In recent years, employers have been subjected to an exponential increase in FLSA collective action litigation. The cases are so expensive to litigate that they routinely settle. Unfortunately, the Supreme Court declined to answer the critical question of whether an offer of judgment operates to moot the plaintiff’s wage claim, even if the plaintiff refuses to accept it. However, at least in those jurisdictions where an unaccepted offer of judgment is sufficient to render the subject claim moot, yesterday’s decision gives employers some clarity and a means to end FLSA litigation early on, by offering the named plaintiffs all of the relief to which they claim they are entitled. Of course, to be effective, an offer of judgment must give the plaintiff every form of relief sought. In cases where the plaintiff seeks broad injunctive relief, such as reclassification, or where subsequent suits are certain, conceding liability may not be a viable alternative.

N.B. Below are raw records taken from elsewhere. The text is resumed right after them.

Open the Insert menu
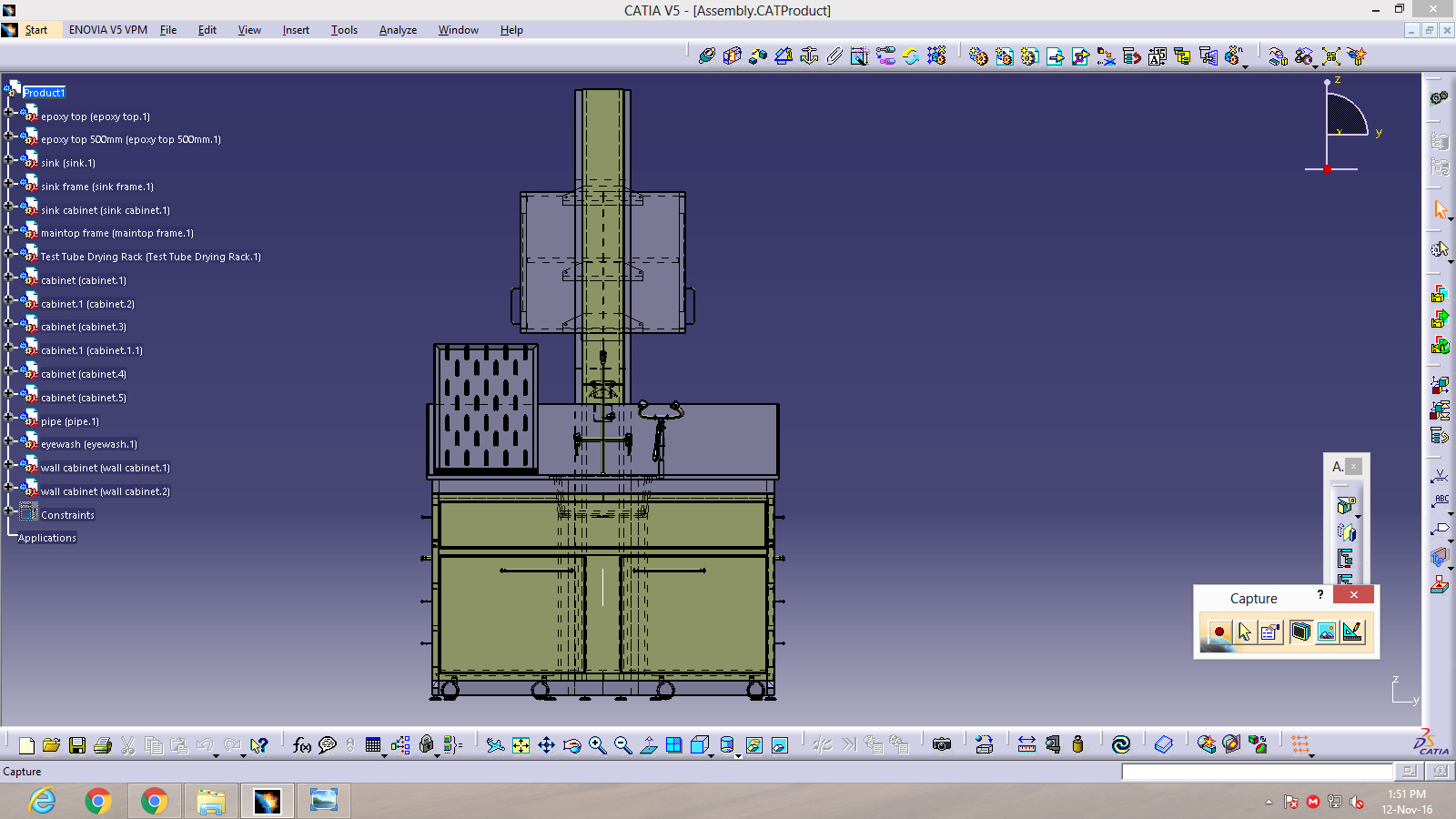point(296,30)
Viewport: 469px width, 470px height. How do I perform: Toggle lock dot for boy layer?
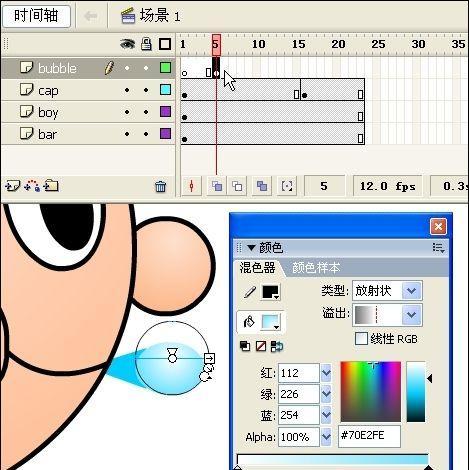(x=146, y=112)
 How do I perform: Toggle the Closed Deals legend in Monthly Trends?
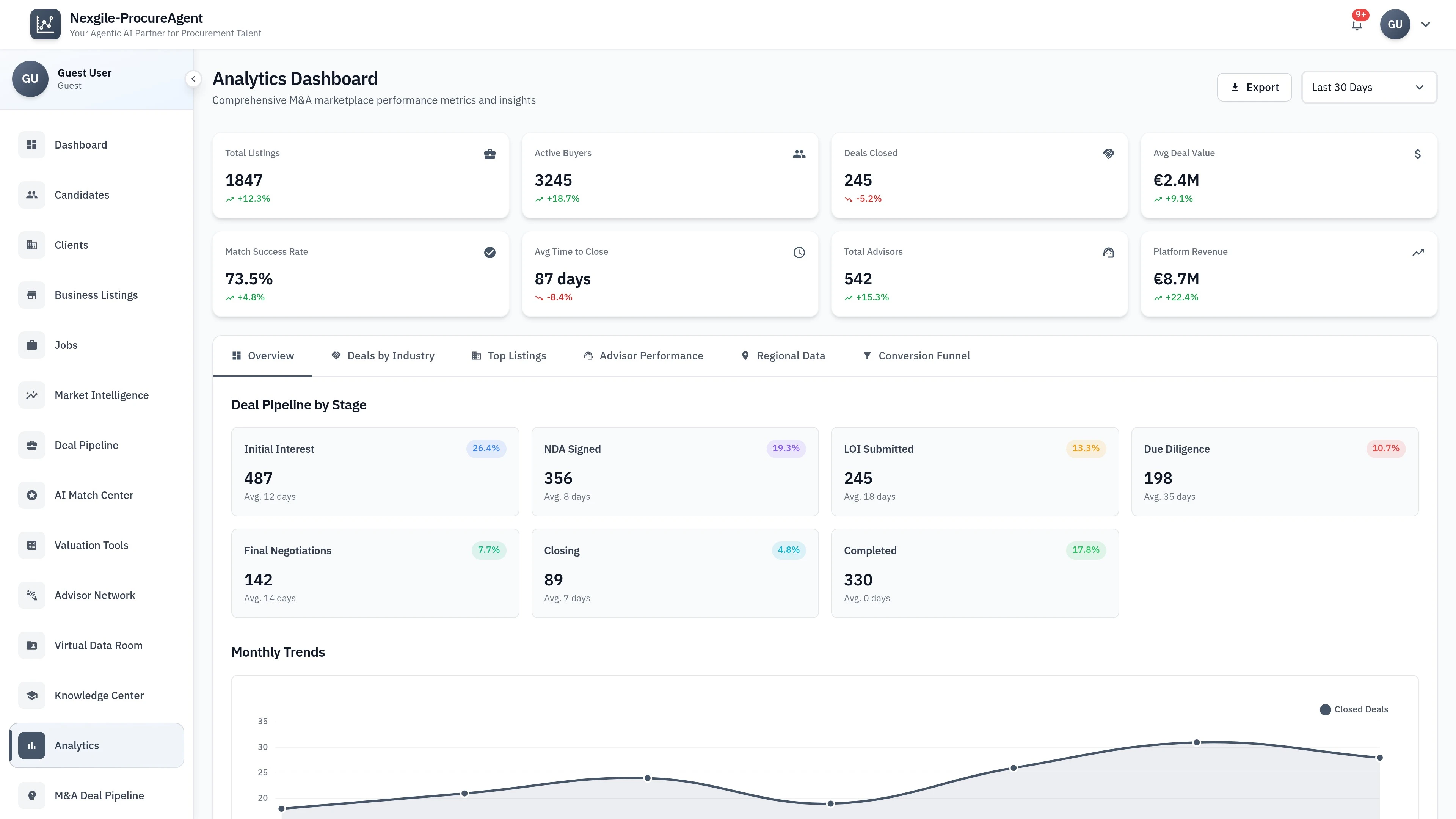click(x=1354, y=709)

Whether this litigation tactic has staying power remains to be seen. The Supreme Court’s decision in Genesis Healthcare may cause FLSA collective action plaintiffs to move for conditional certification earlier, before they have an opportunity to conduct discovery to ascertain the existence of other, similarly situated employees, to file claims solely arising under state law, or to bring more hybrid actions. Although this decision does not apply to Rule 23 class actions, the distinction drawn by the Court between actions certified under Rule 23 and FLSA collective actions may have implications beyond the holding of this case.